Don't be surprised by the odd appearance of this projection; this is still the same hypercube we're looking at. We've only shifted our viewpoint a little. Now we are looking at the right square face of the blue cube that it shares with the frustum on the right.
Notice how the blue cube is now also a frustum, and its neighbour on the right is now a slightly-elongated frustum. What's happening here? The left square face of the blue cube is now larger than its right square face. Remember what we just said about size implying 4D distance? In particular, relative sizes imply relative distance. The fact that the left square face is larger than the right square face means that it is closer to our 4D viewpoint than the right face. For one face of the blue cube to be closer than the other face means that the blue cube is now at an angle from our viewpoint.
Compare this situation with the analogous 3D situation below:
Notice how the blue square, when seen from an angle, appears as a trapezium with its left edge longer than its right edge?

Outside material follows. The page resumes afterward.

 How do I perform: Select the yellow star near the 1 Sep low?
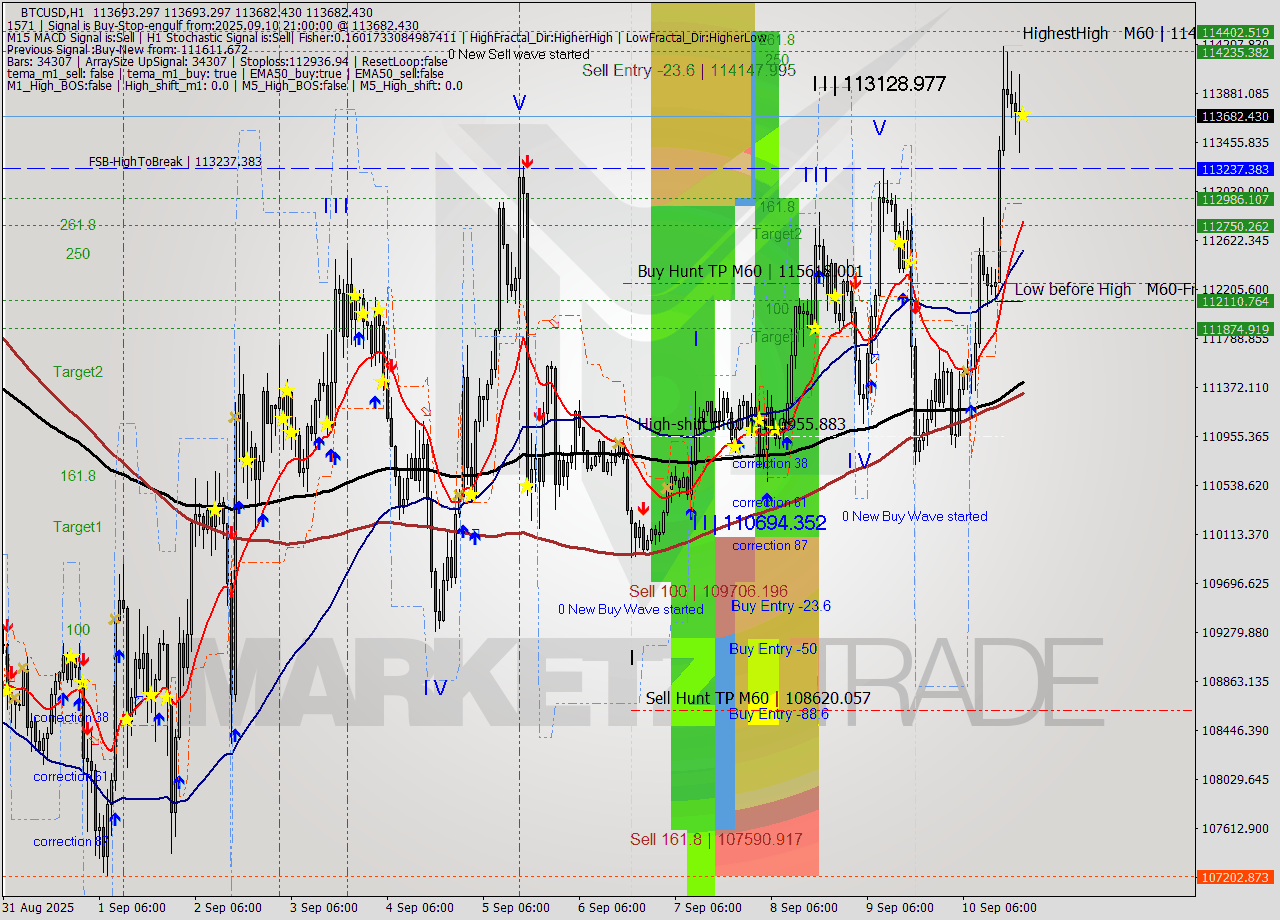128,718
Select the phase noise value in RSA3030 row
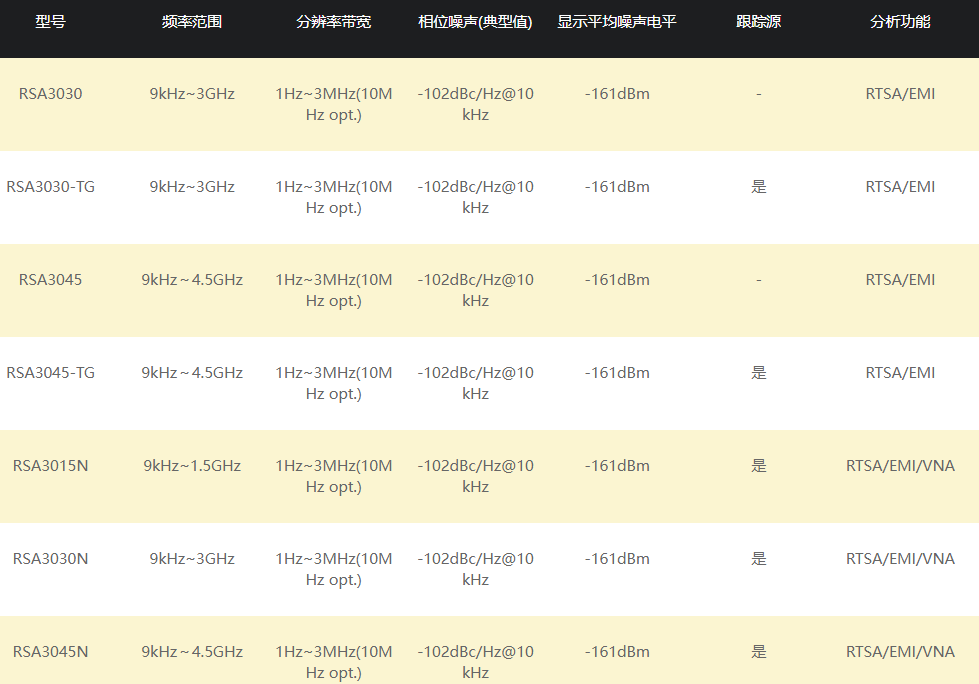Viewport: 979px width, 684px height. (475, 104)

It is exactly the same situation in the 4D case:
Can you see the analogy?
Let's see how we are confident in inferring 4D depth. What is closest to the 4D viewpoint in the right image? Can you guess?
The answer is, the square face that bisects the image, shown in red below on the right. To help you understand why this is so, the left image shows the analogous situation in 3D, with the nearest edge colored in red:
Due to the number of faces present in the 4D projection, we've increased the transparency of the green faces so that the red face shows up better. Notice how it projects to the center of the image.
As you can see by dimensional analogy, in the 4D case everything has gone up by one dimension. In 3D, the nearest edge (a 1D line segment) is where two faces (2D squares) meet. The projection envelope is a hexagon (a 2D area). In 4D, the nearest face (a 2D square) is where two cells (3D cubes) meet. The projection envelope is a square bifrustum (a 3D volume).
What about the farthest ridge?
In the 3D case, the farthest edge is obviously the short edge behind the red edge, obscured by it because we used a non-transparent color for the red edge. We temporarily hide the nearest edge in the next image, and color the farthest edge red, in order to show it clearly:
The 4D case is shown below. We also hide the nearest ridge, because the farthest ridge is coplanar with it in the projection and would obscure it.
This should be simple to understand.
Notice how this farthest ridge also projects to the center of the projection image, just like the nearest ridge. It is interesting that both the nearest and farthest features of the hypercube project to the center of the image. While this is not necessarily true for 4D objects in general, it is true for convex objects. We shall revisit this point later when we discuss the visualization of convex 4D polytopes.
Now let's look at a slightly more tricky part of the 4D projection, the two cells shown below:
It may not be immediately obvious which part of the 3D cube these two cells are analogous with. While we could, by a round-about rationalization of the situation, draw an analogy with the top and bottom faces of the 3D cube, such dimensional analogy is not very insightful in this case. Instead, we should simply accept that these two cells are a new phenomenon that in 4D, and study them by way of inferring 4D depth.
First of all, it should be clear that these two cells are really perfectly regular cubes in 4D. They only appear in their peculiar shapes because they are being projected from an angle.
Each of them share a vertical edge with the nearest ridge, and opposite the shared edge is a much shorter vertical edge shared with the farthest ridge. From what we've learned of depth inference, we realize that these two cells are on the “side” of the hypercube, joining the nearest ridge to the farthest ridge.
Their two other vertical edges have intermediate lengths, between that of their longest and shortest edges. This progression of edge lengths are caused by the gradual foreshortening of these cubes as they extend farther away into 4D. The decreasing edge lengths serve as 4D depth markers, telling us which way each cube is “slanting” into the 4th direction.